In 2014, Martin Gilens and Benjamin Page drew on a data set originally compiled by Gilens for an earlier study of opinion change and policy. They scrutinized more than 1,700 cases stretching across more than twenty years that tracked public opinion about proposed policy changes at various levels of income and how policy responded. Their unsettling conclusion startled many: “Not only do ordinary citizens not have uniquely substantial power over policy decisions; they have little or no independent influence on policy at all.”[ii] The pair reaffirmed Gilens’ assessment in an earlier study that knowing what high income Americans think matters a lot: If opinion shifts among those at the 90th percentile of income and above, changes in policy in the direction they want become far more likely.
In their new INET Working Paper, Shawn McGuire and Charles Delahunt look afresh at the data Gilens and Page relied upon. They reanalyze the data set using a technique derived from research into artificial intelligence and machine learning. The method involves combing through the evidence using so-called “random forests.”[iii] This approach is less encumbered with restrictive assumptions than the usual regression tools Gilens and Page and other scholars use. It is particularly helpful when data is sparse.

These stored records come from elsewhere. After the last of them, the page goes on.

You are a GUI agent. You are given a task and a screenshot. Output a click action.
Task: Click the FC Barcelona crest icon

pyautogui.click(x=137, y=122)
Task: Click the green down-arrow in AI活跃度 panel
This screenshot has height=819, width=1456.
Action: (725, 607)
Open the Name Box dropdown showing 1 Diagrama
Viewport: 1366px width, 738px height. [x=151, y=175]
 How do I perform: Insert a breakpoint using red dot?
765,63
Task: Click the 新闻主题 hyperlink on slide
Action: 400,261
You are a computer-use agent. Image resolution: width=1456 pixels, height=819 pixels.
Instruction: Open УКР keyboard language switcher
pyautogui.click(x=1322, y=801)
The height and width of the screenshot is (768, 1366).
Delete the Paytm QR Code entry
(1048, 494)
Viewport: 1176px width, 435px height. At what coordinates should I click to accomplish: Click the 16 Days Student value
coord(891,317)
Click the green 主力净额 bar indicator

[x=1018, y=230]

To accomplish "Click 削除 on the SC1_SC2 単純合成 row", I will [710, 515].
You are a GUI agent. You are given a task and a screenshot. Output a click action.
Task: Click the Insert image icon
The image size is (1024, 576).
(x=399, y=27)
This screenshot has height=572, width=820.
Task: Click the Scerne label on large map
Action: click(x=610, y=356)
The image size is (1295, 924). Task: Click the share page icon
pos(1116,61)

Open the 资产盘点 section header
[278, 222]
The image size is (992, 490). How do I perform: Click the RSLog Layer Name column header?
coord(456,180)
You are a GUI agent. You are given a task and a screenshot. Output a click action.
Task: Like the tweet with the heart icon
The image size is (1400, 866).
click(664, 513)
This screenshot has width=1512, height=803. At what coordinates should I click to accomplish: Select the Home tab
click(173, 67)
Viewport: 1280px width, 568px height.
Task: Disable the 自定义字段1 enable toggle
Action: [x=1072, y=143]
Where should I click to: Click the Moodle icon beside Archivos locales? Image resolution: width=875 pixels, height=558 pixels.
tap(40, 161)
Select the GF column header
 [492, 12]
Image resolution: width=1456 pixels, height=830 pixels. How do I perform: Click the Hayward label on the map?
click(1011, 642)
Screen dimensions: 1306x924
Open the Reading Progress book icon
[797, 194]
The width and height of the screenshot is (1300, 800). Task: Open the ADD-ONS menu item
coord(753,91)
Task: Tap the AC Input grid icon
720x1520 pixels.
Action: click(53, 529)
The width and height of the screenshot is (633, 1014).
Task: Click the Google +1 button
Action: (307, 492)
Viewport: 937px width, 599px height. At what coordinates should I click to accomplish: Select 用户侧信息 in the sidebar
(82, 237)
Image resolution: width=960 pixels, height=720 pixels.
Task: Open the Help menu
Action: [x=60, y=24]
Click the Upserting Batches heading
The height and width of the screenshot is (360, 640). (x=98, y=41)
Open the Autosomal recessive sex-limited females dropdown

Their findings confirm Gilens and Page’s conclusions and likely admit of exciting extensions. We have all heard the Zen-like tease: What happens if a tree falls in the forest and no one hears it? McGuire and Delahunt’s pioneering AI application now yields a high tech twist on this hoary query: What happens when the central hypothesis in political science and public economics – that public opinion is the mainspring of public policy in countries like the United States – falls in a random forest? Will social scientists hear the message and take it to heart or not?
I fear I already know the answer. Even in our new Gilded Age, when almost every day brings new testimony about the towering significance of big money in politics, I am sure Max Planck’s theory of scientific progress will prove right once again: not till the current crop of scholars have mostly departed the field will the disciplines update.